Kreativität
"Jeder Mensch ist kreativ“. Wer kennt diesen Satz von Joseph Beuys nicht? Ich habe ihn immer so verstanden, dass jeder Mensch über eine schöpferische Kraft verfügt, die ursprünglich vorhanden ist. Manchmal kann man sie bei einem kleinen Kind spüren, das unbefangen und selbstvergessen malt, um des Tuns willen, nicht, um ein besonderes Bild zu produzieren.
Aber wir setzen diese Kraft nach meiner Auffassung oft auch im Alltag ein, z. B. dann, wenn eine Planung sich nicht umsetzen lässt und wir „umdenken“ müssen.
Das weiße Blatt, die Leinwand und vor allem Acrylfarben bieten die Möglichkeit auszuprobieren, zu experimentieren, Impulsen nachzugehen und es bei Nichtgefallen wieder zu übermalen. Und das möglichst nicht nach äußeren Vorgaben, sondern in einem inneren Dialog zwischen Maler und Leinwand bzw. dem sich entwickelndem Ausdruck.
Für mich wird das Blatt/die Leinwand damit zu einem Übungsfeld.

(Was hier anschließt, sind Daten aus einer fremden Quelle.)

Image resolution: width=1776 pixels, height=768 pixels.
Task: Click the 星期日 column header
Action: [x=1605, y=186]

Natürlich biete ich Anleitung und Hilfestellung an. Wenn man sich auf neues Terrain begibt, kann der Anfang schwer sein. Und manchmal stockt es auch während der Arbeit. Ein Hindernis kann dabei sein, dass wir es gewohnt sind zu vergleichen, zu bewerten und bewertet zu werden, was leider schon in der Kindheit viel zu früh anfängt. Unser Handeln wird dann vom Ergebnis, vom Produkt bestimmt, das möglichst perfekt und ansprechend sein soll und vielleicht sogar noch eine Botschaft vermitteln soll.

Beim freien Malen ist der Prozess wichtig.

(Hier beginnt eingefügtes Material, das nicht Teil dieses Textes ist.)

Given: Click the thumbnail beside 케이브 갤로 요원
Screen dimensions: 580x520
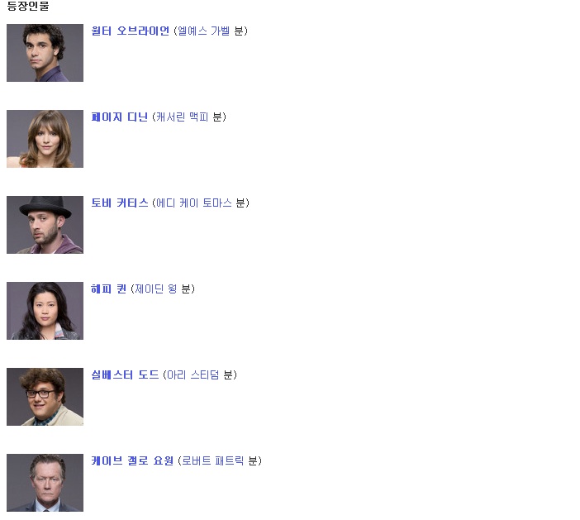Looking at the screenshot, I should coord(45,483).

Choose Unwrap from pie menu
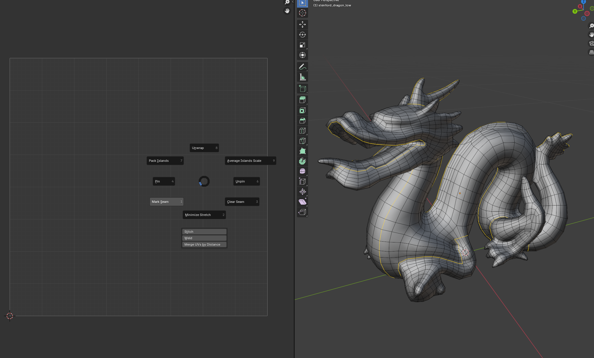204,148
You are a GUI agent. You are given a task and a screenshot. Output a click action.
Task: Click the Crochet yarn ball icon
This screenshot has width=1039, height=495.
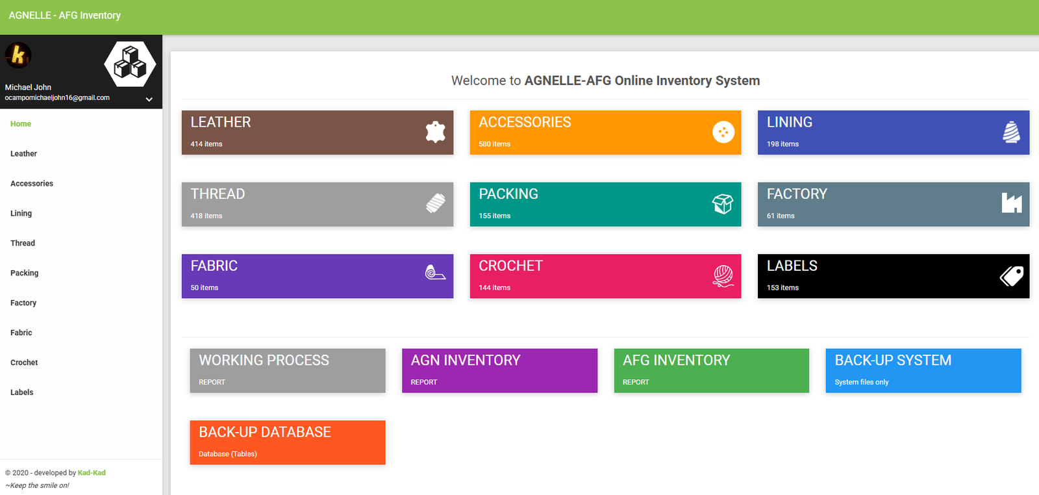[x=723, y=276]
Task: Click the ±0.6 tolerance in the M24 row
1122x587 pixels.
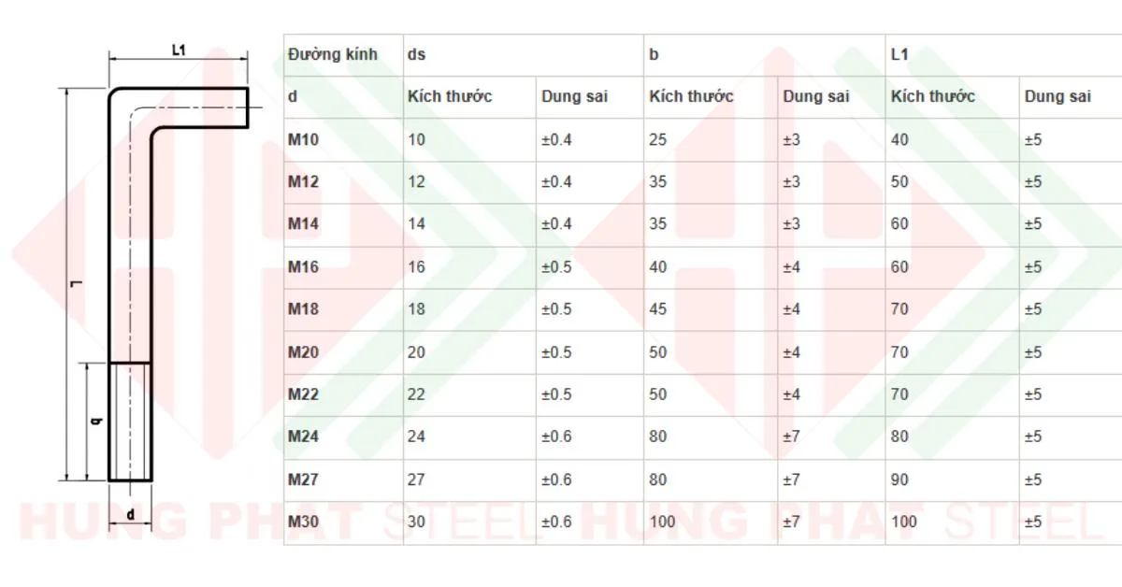Action: click(556, 437)
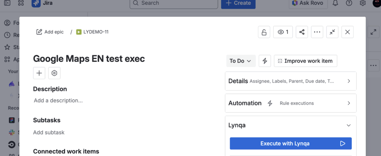Click the Improve work item button
381x156 pixels.
click(305, 61)
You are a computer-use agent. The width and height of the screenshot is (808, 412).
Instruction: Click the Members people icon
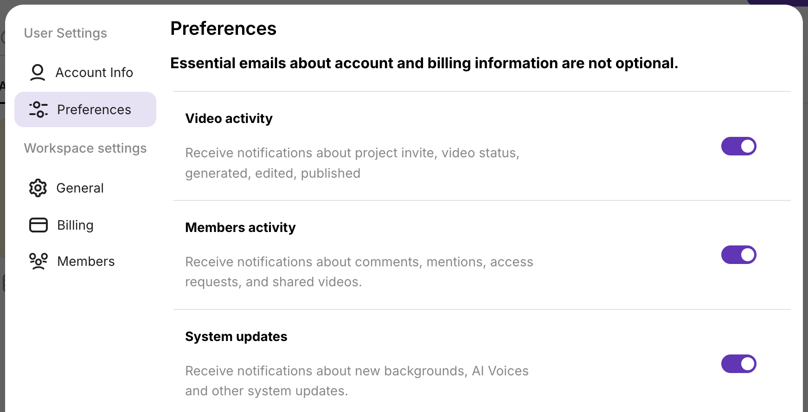click(38, 261)
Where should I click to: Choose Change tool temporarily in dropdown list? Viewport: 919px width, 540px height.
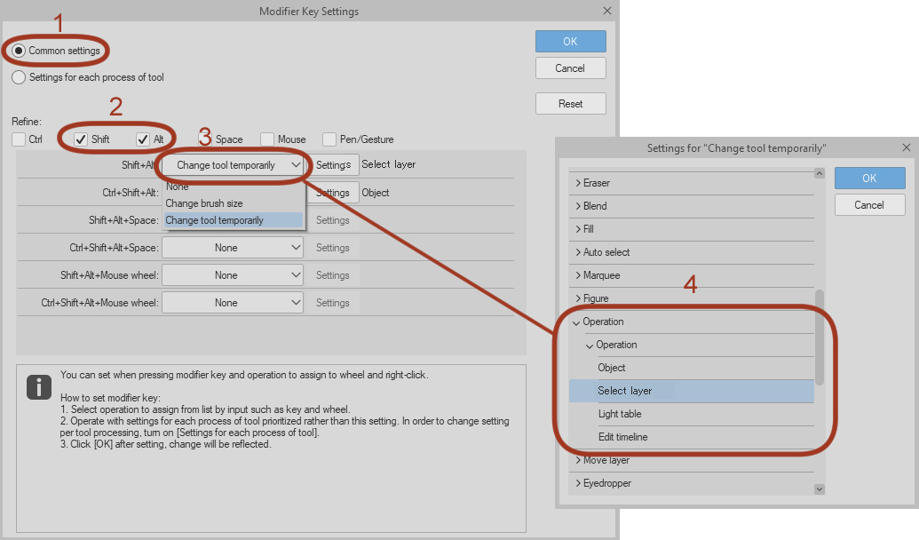coord(214,220)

Im Prozess lernt man allmählich feste Vorstellungen loszulassen und immer mehr seinem ursprünglichen und natürlichen Form- und Farbgefühl, seinen Ideen, Impulsen zu vertrauen, d. h. sich selbst mehr zu vertrauen.
Der Weg zu den schöpferischen Quellen wird frei.

Letztendlich kommt es gar nicht auf das Bild an. Der innere Prozess, der geleistet wird, macht frei und ermöglicht kreatives Denken und Handeln in allen Lebensprozessen.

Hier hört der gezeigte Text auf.